Top of DATA TO PROCESS
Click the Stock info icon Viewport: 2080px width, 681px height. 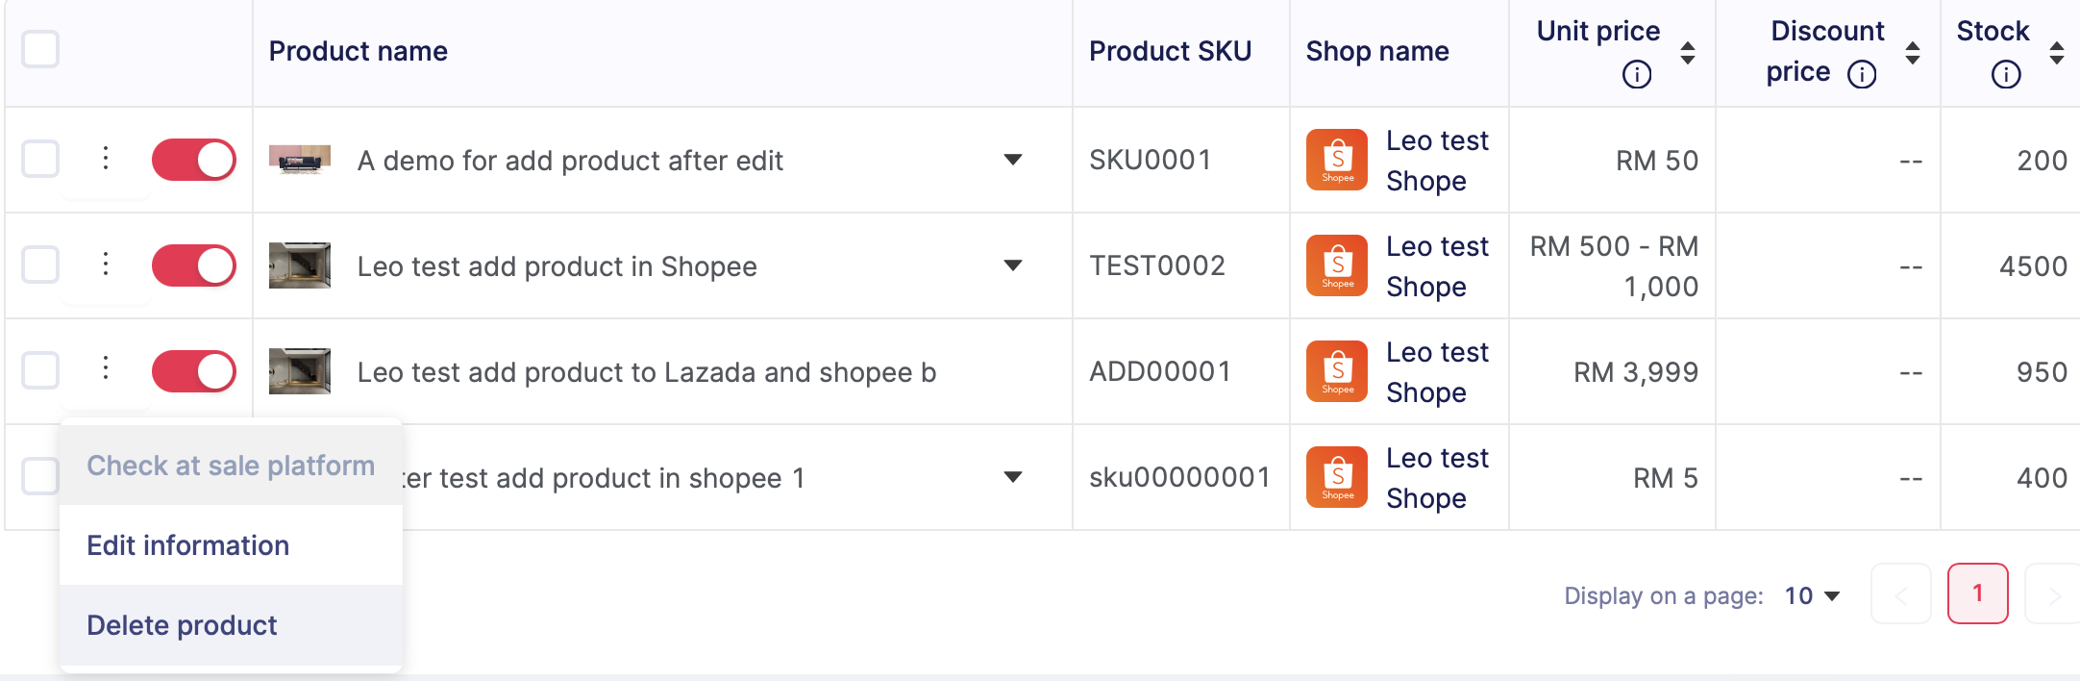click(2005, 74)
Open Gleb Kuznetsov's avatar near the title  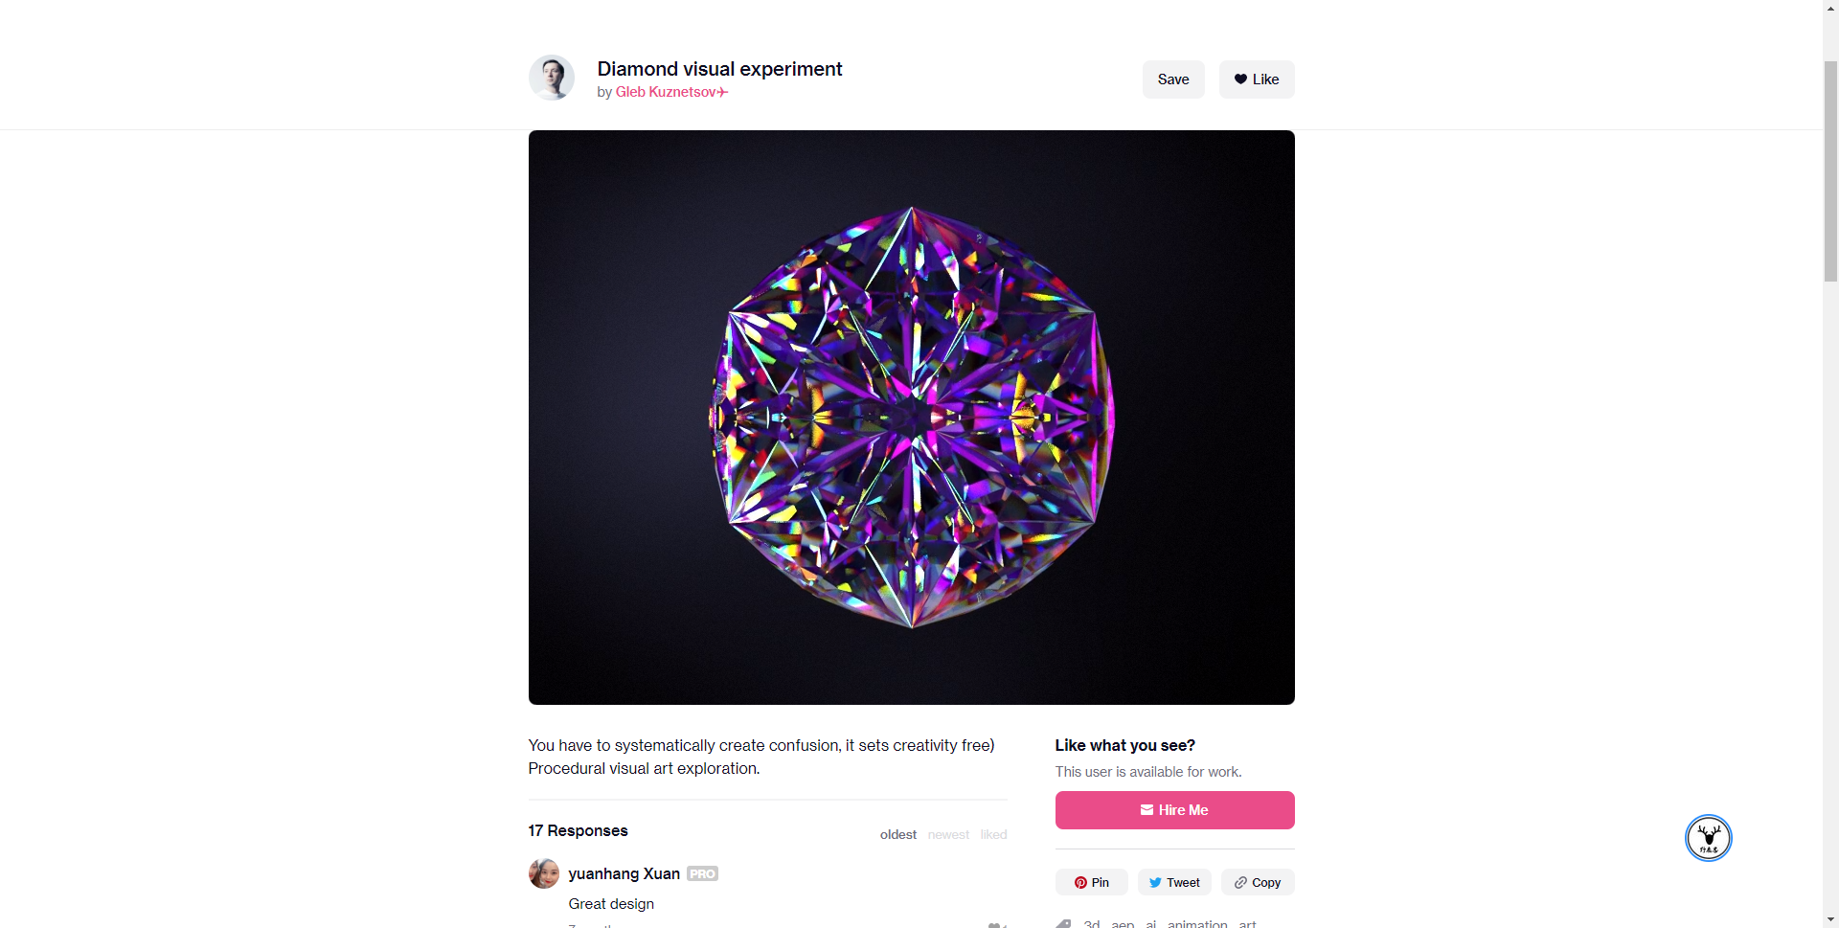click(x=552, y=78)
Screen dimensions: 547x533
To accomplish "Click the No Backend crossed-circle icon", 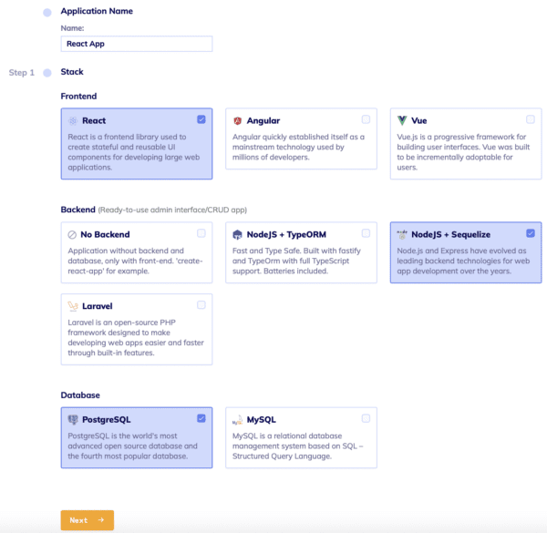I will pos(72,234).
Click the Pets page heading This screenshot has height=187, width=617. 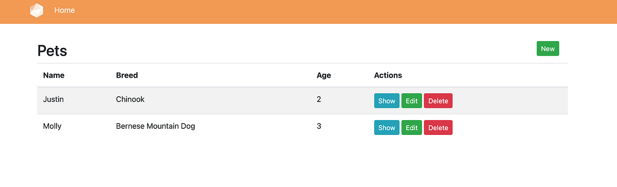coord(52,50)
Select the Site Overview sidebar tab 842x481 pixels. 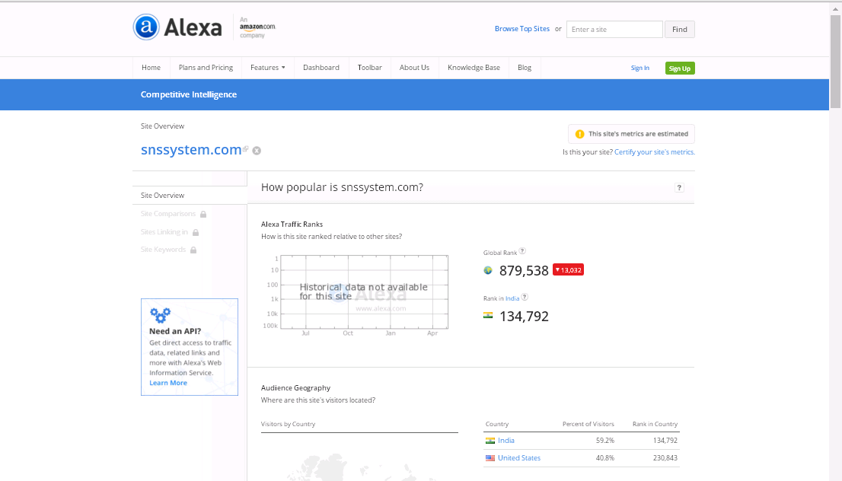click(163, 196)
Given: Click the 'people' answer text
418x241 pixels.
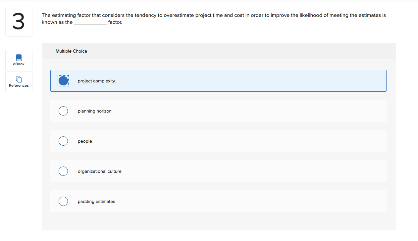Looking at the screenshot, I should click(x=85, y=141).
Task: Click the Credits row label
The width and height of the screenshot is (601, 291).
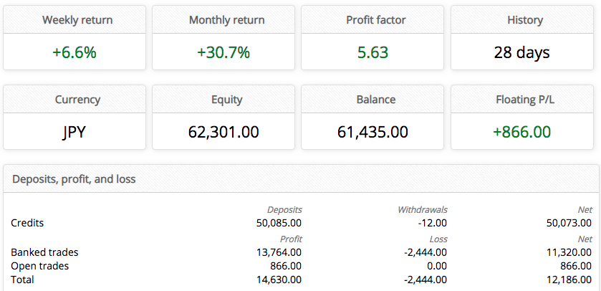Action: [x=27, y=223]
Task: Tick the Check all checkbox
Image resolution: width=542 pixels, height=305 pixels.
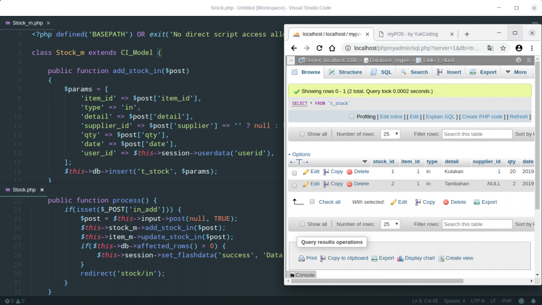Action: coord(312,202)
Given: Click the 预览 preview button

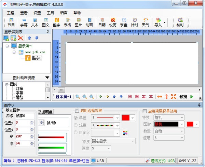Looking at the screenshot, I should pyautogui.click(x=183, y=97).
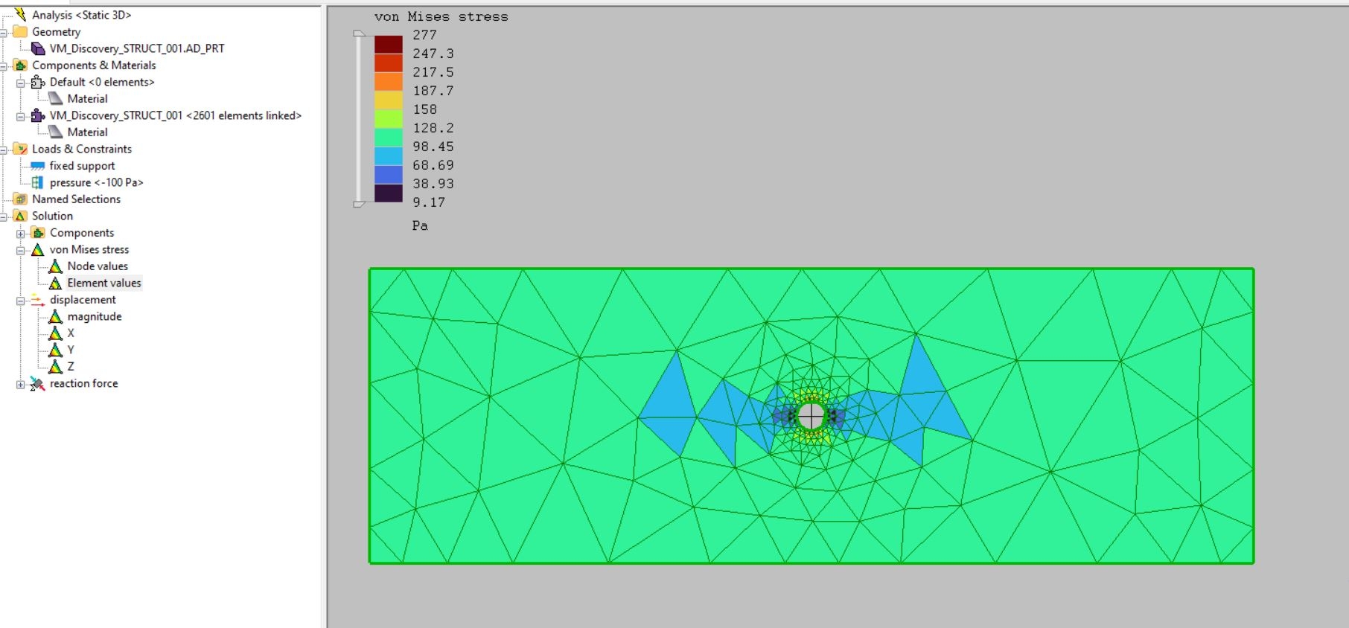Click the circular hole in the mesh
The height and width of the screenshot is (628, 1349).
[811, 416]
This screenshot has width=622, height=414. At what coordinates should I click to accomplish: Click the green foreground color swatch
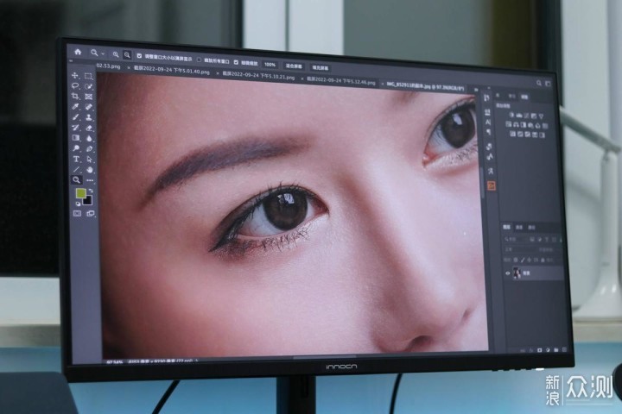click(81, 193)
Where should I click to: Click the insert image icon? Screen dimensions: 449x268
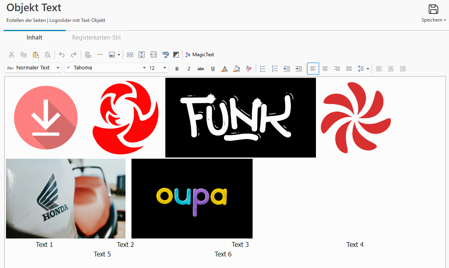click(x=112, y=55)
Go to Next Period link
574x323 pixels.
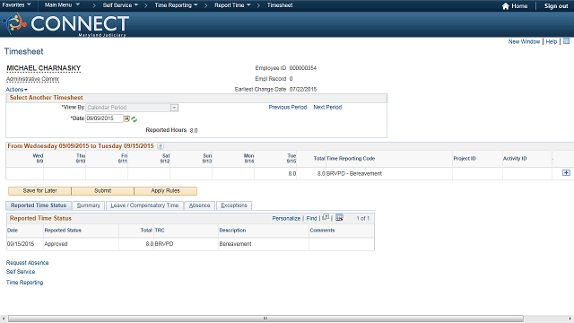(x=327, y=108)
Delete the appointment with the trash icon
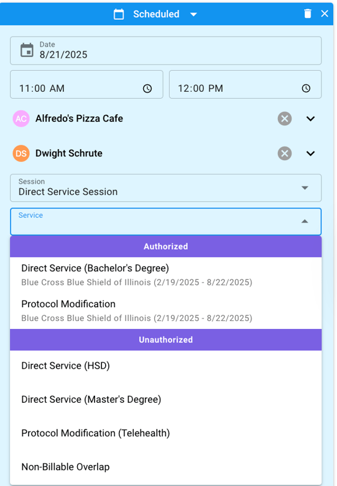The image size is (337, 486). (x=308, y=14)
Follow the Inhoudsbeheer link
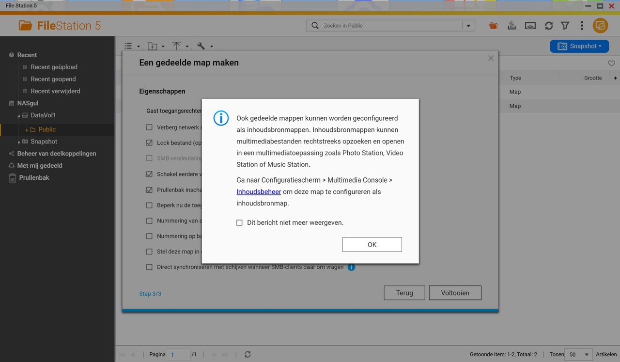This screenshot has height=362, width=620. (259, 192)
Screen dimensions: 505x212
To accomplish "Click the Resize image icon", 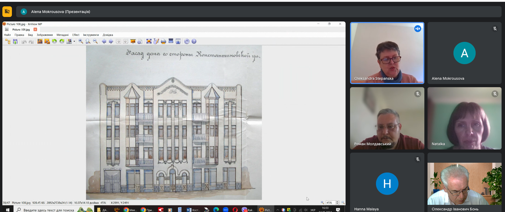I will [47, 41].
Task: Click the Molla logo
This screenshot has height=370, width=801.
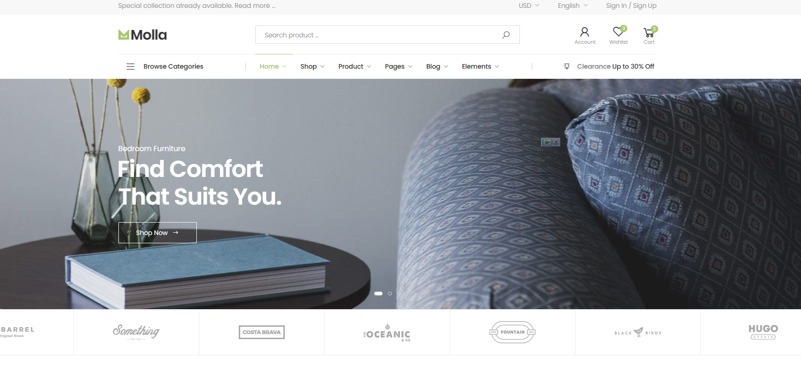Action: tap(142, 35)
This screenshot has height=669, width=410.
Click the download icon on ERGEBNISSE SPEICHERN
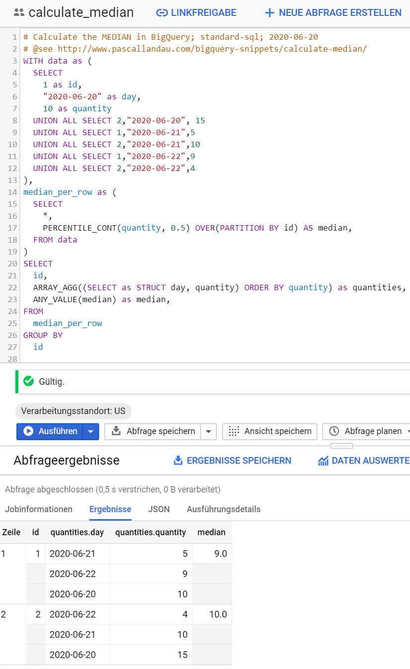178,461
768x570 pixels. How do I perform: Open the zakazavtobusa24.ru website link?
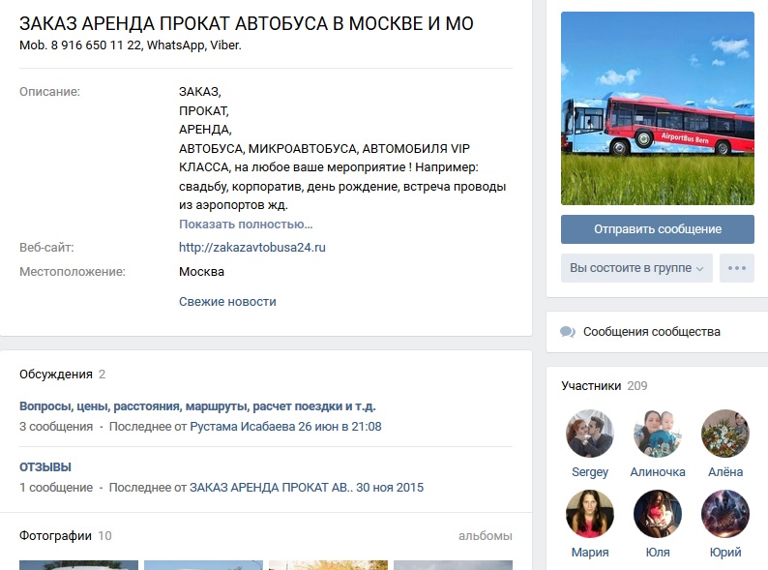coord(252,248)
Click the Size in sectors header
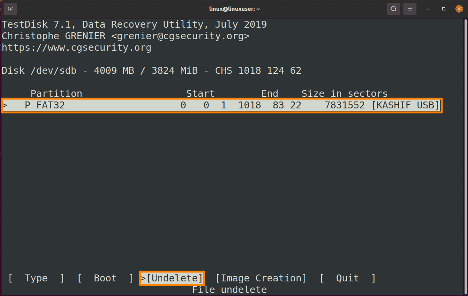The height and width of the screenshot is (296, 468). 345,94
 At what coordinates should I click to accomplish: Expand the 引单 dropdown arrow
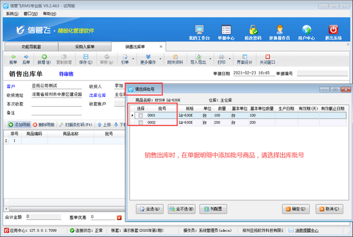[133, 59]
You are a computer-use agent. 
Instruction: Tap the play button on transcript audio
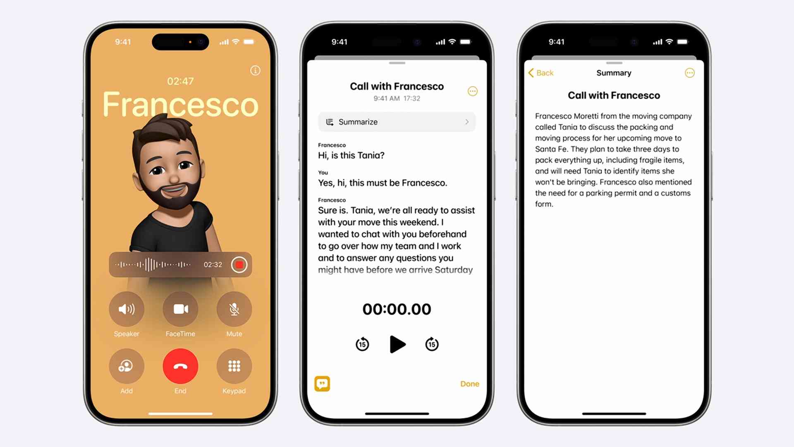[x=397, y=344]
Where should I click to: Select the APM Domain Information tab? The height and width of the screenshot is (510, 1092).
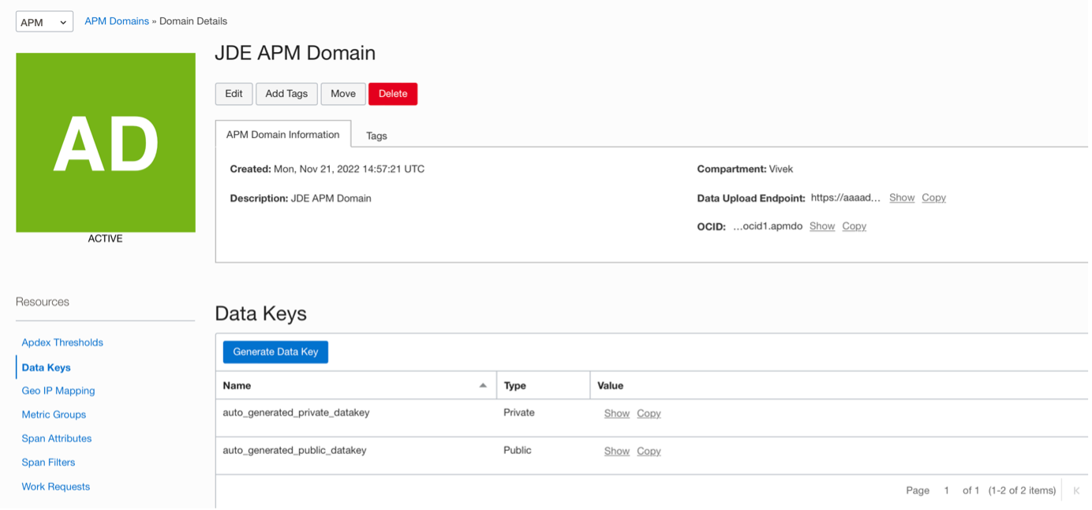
Bottom of DATA TO PROCESS
* [PROBLEM STATEMENT]: Scan the listing above, and wherever a line holds the string "Task", copy that line.

* [ANSWER SPACE]:
Task: Click the Credits row label
Task: Tick the Check all checkbox
Task: Click the Molla logo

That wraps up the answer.